THE HAGUE, Netherlands >> NATO Secretary-General Mark Rutte praised President Donald Trump for making Europe “pay in a BIG way,” as leaders gathered in the Netherlands on Tuesday for a historic summit that could unite them around a new defense spending pledge or widen divisions among the 32 member countries of the security alliance.
The U.S. president, while en route, published a screenshot of a private message from Rutte saying: “Donald, you have driven us to a really, really important moment for America and Europe and the world. You will achieve something NO American president in decades could get done.”
“Europe is going to pay in a BIG way, as they should, and it will be your win,” Rutte wrote. NATO confirmed that he sent the message.
Rutte appeared unconcerned that Trump aired it, telling reporters: “I have absolutely no trouble or problem with that because there’s nothing in it which had to stay secret.”
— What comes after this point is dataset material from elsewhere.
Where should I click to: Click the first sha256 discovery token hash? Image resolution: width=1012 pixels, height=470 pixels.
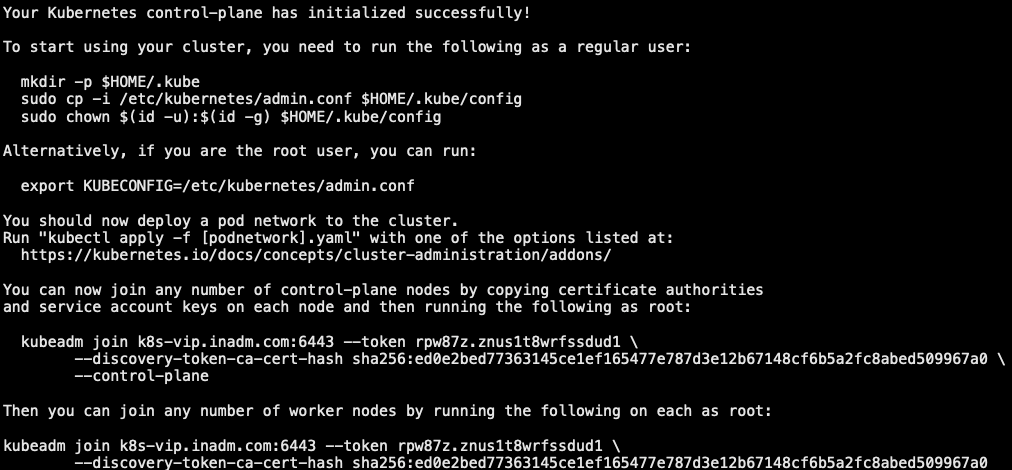point(669,359)
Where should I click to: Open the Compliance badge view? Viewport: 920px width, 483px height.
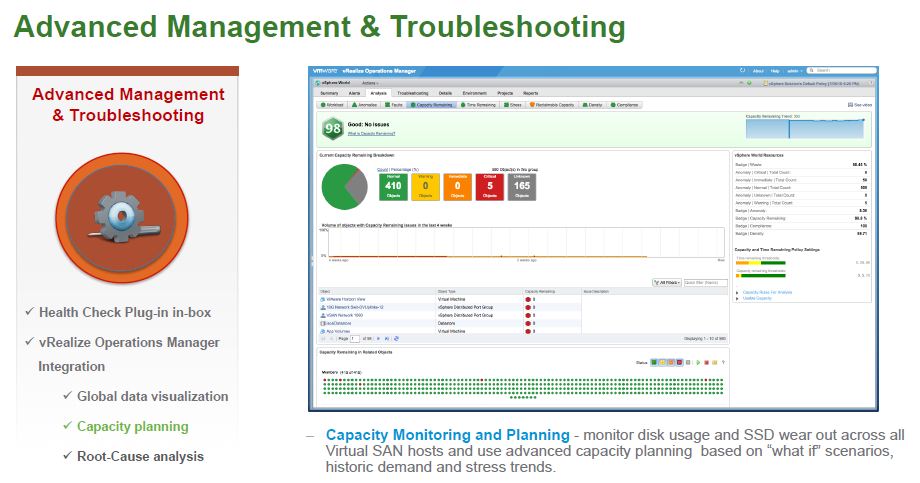tap(624, 103)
Rutte’s message also thanked Trump for his “decisive action” in Iran.
“That was truly extraordinary, and something no one else dared to do,” Rutte wrote. “It makes us all safer.”
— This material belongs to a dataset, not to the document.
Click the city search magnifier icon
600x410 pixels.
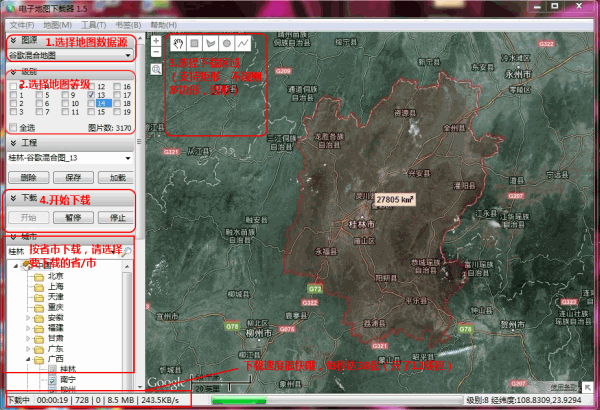(128, 251)
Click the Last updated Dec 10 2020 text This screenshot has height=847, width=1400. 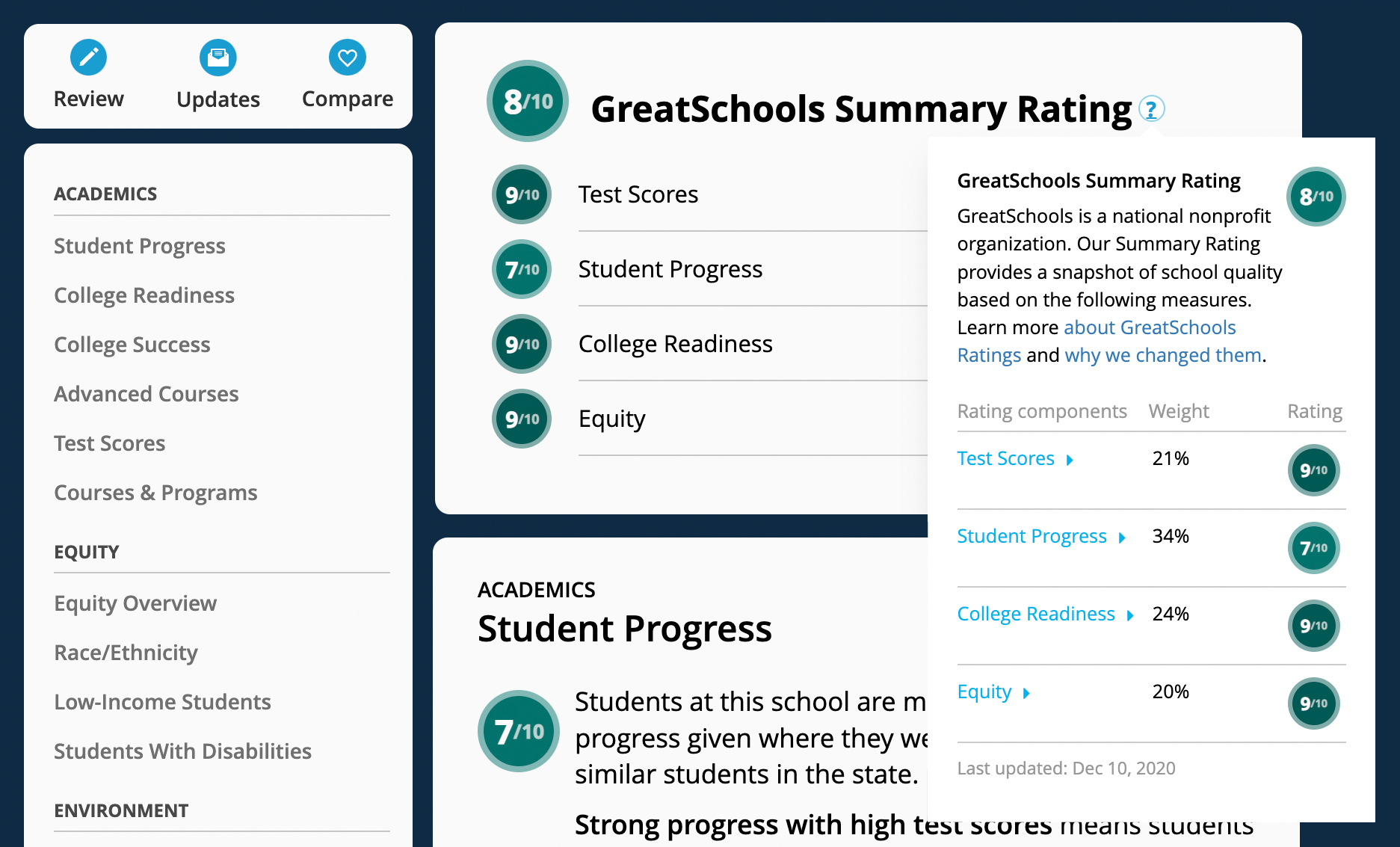(x=1067, y=768)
Just hours before Trump landed in the Netherlands, he was desperate to hold together the fragile ceasefire between Israel and Iran, cursing and cajoling to make sure that history would remember him for bombing Iran’s nuclear sites over the weekend and brokering a peace deal days later.
By any measure, Trump’s actions over the previous 72 hours underscored to NATO countries how advanced the U.S. military was compared with the other forces. No other nation represented in the alliance has a military capable of flying halfway around the world to strike a distant, hardened target under a mountain in north-central Iran.
But the subtext of the meeting that opened in The Hague on Tuesday evening was clear: The other 31 NATO nations must adjust to an era in which they can no longer count on Washington as the linchpin of the 76-year-old alliance.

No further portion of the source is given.